• [WHAT NEEDS TO BE DONE]: Could you copy every line in the listing below that has the word "tree"?

• [RECORDS SHOWN]:
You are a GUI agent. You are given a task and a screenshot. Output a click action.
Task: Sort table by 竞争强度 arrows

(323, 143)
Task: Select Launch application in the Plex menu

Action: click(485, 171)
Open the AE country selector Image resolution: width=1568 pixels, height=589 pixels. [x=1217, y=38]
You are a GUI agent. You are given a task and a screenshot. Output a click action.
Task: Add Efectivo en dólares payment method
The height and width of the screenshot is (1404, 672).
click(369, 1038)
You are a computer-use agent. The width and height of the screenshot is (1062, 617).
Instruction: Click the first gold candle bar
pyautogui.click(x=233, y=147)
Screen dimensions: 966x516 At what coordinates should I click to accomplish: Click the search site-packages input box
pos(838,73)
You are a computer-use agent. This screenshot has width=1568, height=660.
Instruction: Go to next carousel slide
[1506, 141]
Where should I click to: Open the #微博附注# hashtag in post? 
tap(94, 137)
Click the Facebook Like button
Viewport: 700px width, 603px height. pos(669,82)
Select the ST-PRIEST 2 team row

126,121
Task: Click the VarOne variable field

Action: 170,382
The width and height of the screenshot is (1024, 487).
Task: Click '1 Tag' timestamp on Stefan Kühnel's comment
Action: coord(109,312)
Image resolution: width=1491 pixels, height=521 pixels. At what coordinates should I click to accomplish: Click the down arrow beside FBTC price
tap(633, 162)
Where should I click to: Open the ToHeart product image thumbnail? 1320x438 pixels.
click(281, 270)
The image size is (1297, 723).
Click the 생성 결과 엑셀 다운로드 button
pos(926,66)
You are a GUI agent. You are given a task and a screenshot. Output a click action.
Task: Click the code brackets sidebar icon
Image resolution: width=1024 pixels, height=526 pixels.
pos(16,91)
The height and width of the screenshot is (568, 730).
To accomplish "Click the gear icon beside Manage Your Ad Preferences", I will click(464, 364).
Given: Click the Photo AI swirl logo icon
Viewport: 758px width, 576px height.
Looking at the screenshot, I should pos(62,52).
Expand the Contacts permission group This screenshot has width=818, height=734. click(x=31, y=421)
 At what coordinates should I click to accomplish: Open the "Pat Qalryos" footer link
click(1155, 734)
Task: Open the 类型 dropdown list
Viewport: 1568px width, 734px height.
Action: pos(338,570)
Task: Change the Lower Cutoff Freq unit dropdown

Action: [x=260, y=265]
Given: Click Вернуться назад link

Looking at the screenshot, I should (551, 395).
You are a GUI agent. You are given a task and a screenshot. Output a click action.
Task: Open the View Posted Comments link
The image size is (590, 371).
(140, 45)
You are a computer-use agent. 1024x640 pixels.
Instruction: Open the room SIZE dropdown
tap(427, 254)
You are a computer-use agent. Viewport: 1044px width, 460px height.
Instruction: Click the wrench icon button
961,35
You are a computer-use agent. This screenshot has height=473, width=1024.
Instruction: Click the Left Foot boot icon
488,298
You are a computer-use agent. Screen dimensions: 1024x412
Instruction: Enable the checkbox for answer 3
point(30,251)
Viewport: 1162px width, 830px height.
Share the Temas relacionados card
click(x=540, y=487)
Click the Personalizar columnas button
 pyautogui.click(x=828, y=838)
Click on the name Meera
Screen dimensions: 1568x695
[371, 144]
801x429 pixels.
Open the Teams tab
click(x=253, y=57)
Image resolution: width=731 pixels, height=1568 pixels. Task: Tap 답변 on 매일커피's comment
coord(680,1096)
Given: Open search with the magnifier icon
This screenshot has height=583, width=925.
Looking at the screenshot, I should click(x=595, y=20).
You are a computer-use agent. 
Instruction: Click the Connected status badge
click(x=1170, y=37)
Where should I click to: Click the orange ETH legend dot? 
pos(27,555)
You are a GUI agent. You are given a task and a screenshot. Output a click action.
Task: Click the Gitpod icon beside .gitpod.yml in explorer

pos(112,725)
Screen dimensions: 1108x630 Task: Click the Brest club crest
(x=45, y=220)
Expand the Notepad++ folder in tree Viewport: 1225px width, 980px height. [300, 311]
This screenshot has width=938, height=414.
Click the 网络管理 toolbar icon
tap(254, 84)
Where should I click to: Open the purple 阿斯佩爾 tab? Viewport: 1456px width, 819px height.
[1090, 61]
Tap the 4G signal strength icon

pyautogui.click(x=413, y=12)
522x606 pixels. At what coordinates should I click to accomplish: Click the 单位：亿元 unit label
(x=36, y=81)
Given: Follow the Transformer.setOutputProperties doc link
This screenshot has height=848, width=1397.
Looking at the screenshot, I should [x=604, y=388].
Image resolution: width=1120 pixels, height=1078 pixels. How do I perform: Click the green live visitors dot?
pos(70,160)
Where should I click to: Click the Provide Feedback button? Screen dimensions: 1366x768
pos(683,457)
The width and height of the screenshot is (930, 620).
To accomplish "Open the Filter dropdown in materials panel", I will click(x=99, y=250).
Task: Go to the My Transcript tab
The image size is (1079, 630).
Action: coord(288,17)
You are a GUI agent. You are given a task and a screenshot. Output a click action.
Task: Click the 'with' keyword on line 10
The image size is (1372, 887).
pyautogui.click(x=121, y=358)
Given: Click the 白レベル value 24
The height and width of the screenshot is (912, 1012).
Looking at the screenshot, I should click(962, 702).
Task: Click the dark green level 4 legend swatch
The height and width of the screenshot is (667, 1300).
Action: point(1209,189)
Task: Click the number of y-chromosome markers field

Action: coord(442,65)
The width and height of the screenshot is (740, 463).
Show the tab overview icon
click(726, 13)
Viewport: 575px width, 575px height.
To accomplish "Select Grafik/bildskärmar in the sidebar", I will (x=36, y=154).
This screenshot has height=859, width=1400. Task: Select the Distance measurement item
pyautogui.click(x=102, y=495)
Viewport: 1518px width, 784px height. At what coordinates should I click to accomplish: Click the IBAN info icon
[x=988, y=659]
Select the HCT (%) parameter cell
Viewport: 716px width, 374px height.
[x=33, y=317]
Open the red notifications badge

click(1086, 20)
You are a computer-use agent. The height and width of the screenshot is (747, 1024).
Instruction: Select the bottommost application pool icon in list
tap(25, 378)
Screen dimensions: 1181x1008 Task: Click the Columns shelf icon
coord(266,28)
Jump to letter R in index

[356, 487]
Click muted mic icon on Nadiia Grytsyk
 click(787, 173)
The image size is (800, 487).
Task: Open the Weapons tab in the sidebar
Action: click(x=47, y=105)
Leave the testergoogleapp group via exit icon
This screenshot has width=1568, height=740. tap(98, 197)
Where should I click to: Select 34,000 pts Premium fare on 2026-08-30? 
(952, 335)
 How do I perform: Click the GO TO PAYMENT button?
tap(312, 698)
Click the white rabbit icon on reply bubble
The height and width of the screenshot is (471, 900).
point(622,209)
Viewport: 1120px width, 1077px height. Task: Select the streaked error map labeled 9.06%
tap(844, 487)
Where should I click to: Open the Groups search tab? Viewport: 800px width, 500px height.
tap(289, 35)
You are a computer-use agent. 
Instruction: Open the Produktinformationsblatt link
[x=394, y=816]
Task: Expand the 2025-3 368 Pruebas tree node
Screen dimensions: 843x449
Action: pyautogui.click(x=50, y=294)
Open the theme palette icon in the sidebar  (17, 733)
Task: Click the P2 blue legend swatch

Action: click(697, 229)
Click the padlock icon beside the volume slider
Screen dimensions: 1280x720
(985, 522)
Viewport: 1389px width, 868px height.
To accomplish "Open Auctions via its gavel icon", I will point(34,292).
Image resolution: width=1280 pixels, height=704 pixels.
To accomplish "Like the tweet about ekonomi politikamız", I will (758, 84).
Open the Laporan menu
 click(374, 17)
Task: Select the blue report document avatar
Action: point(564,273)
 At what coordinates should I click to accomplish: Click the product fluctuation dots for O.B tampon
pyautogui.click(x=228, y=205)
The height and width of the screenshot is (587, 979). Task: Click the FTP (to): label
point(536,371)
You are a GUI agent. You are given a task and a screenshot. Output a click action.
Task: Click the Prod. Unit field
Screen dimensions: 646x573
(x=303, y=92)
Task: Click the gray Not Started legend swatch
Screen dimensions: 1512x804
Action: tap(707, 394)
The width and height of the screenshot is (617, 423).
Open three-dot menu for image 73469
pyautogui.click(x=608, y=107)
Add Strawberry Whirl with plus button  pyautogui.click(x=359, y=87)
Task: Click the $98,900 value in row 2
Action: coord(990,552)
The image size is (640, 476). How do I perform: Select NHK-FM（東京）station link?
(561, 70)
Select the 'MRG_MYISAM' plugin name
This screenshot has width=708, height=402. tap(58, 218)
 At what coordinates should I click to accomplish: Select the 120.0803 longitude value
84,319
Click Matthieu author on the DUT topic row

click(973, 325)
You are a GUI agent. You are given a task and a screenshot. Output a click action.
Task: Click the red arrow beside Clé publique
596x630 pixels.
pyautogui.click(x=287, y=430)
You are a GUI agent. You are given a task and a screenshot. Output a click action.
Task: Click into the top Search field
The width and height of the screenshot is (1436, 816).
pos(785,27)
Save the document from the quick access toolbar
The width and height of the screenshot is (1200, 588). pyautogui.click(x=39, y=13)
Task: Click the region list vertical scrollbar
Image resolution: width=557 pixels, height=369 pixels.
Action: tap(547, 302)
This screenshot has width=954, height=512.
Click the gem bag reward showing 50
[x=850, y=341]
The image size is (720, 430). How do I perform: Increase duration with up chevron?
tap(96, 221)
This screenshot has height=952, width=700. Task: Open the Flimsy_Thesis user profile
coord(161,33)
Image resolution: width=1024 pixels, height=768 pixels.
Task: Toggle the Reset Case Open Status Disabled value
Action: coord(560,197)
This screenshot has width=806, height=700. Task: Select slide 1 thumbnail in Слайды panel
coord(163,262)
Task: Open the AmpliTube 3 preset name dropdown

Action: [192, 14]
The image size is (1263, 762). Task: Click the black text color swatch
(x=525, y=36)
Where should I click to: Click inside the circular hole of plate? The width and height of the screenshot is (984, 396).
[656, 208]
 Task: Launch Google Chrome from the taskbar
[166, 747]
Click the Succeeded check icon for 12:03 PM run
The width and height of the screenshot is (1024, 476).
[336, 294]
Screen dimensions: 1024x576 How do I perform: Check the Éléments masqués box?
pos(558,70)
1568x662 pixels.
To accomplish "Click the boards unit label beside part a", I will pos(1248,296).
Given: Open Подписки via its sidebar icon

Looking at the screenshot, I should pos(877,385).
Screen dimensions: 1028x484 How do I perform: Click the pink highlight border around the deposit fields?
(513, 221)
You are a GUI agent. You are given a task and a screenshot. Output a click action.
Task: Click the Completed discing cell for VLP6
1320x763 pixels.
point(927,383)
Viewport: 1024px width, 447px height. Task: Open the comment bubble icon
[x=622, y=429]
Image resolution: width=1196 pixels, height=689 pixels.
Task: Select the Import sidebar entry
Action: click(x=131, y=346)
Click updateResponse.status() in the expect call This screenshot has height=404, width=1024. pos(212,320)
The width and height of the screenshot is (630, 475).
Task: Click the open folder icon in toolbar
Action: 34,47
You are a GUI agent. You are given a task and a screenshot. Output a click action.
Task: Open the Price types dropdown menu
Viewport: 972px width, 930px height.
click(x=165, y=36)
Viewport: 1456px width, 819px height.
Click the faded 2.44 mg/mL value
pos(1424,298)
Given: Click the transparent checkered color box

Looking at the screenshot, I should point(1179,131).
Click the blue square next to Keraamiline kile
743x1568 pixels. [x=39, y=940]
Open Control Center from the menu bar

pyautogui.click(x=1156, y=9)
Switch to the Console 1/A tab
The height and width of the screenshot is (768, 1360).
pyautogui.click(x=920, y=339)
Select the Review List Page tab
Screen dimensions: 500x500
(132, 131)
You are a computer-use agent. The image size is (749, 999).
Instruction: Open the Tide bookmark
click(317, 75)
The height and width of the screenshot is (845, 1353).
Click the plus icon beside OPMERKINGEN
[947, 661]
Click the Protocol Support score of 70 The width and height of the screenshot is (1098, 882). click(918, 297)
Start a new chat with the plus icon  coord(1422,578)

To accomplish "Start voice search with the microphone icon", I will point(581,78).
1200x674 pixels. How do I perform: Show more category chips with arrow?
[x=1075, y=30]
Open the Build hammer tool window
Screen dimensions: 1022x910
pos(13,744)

• [RESULT OF THIS TASK]:
Expand the Notepad++ folder in tree Viewport: 1225px width, 980px height. [300, 311]
Task: Expand the 2025-3 368 Pruebas tree node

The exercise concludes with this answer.